I've long suspected that parts of Dragon Pass [and other parts of Glorantha, no doubt] are remnants of non-Gloranthan campaigns, or campaigns that veered out of GS canon when they were played. The Tusk Riders are basically orcs. The terrain around the Upland Marsh, Lismelder lands, Wintertop and the Grazelands is awfully similar to the central part of Arduin (there's even a "Howling Tower" there). I think it's been suspected that Carse/Karse and Refuge/Sanctuary are also interpolations from other worlds...

Totally agree. I think The Uz are used the same way that Star Trek uses Klingons, pre-Next Gen era. Not evil, although very brutal and often unfiendly, however the odd alliance can be forged with individuals at times. Also easy to present them as Orcs or like Howard's Picts as an inhuman enemy.

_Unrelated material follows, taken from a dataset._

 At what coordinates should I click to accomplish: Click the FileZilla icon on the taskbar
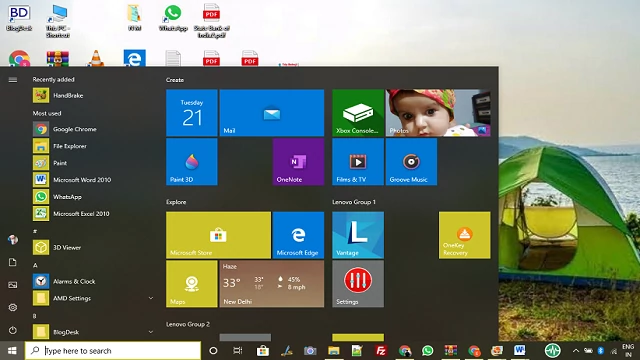point(380,351)
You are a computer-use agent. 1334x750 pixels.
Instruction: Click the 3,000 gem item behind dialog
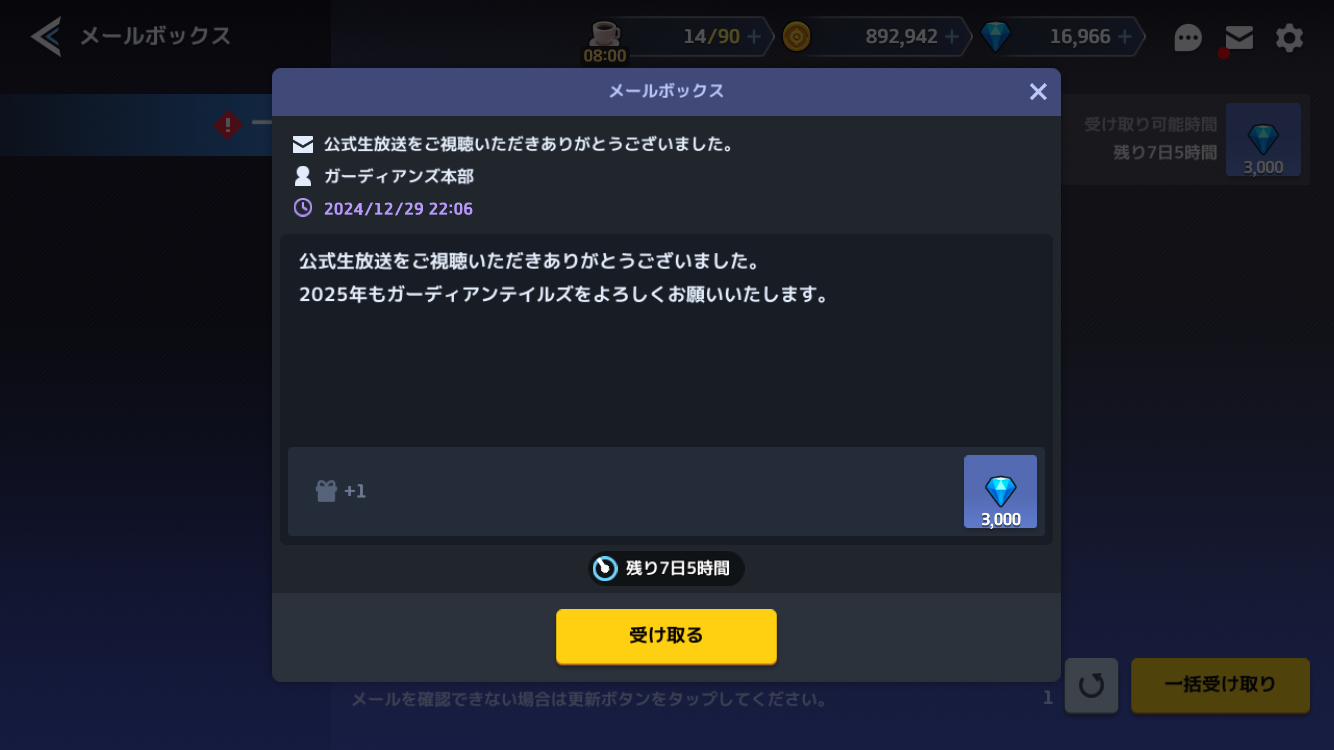coord(1263,140)
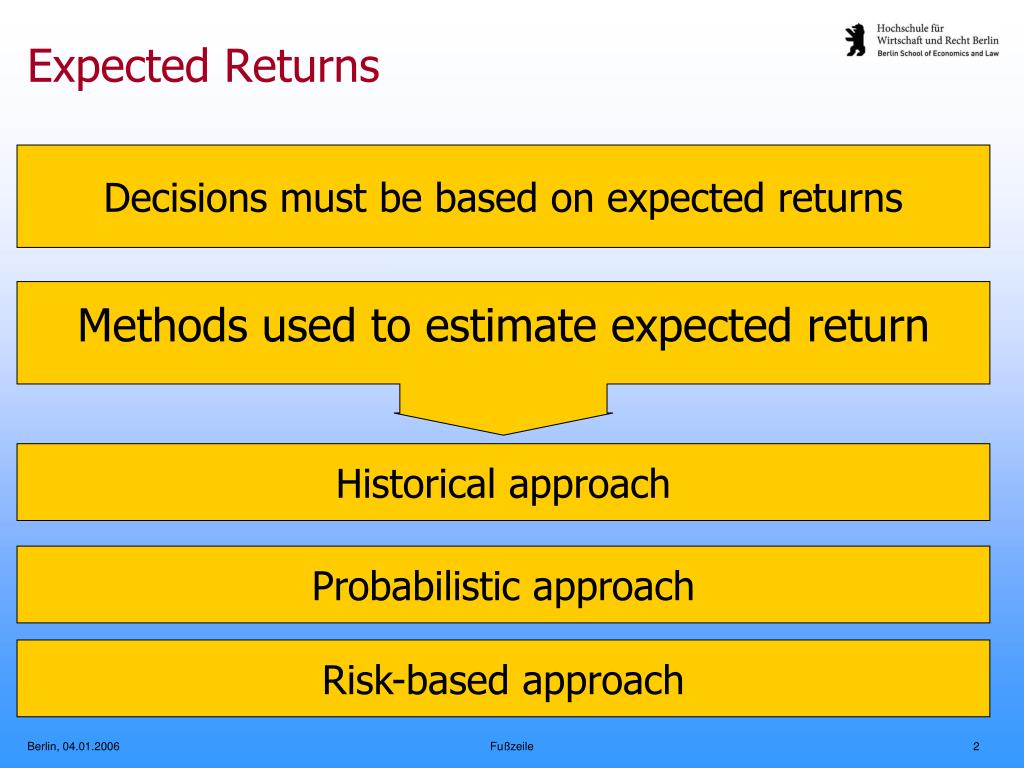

Tusk Riders are more extreme due to the Chaos taint, so they are definitely a great Goblinoid/Orc stand in for Glorantha. Instead of Wargs they ride large razorback boars, that's pretty similar and perhaps more intimidating. From a Tolkien point of view they are also a stand in for Dundlendings as well, being a 'swarthy' breed of humans with tusks and worshipers of a brutal religion (which sort of reminds me of Aztec blood sacrifices etc)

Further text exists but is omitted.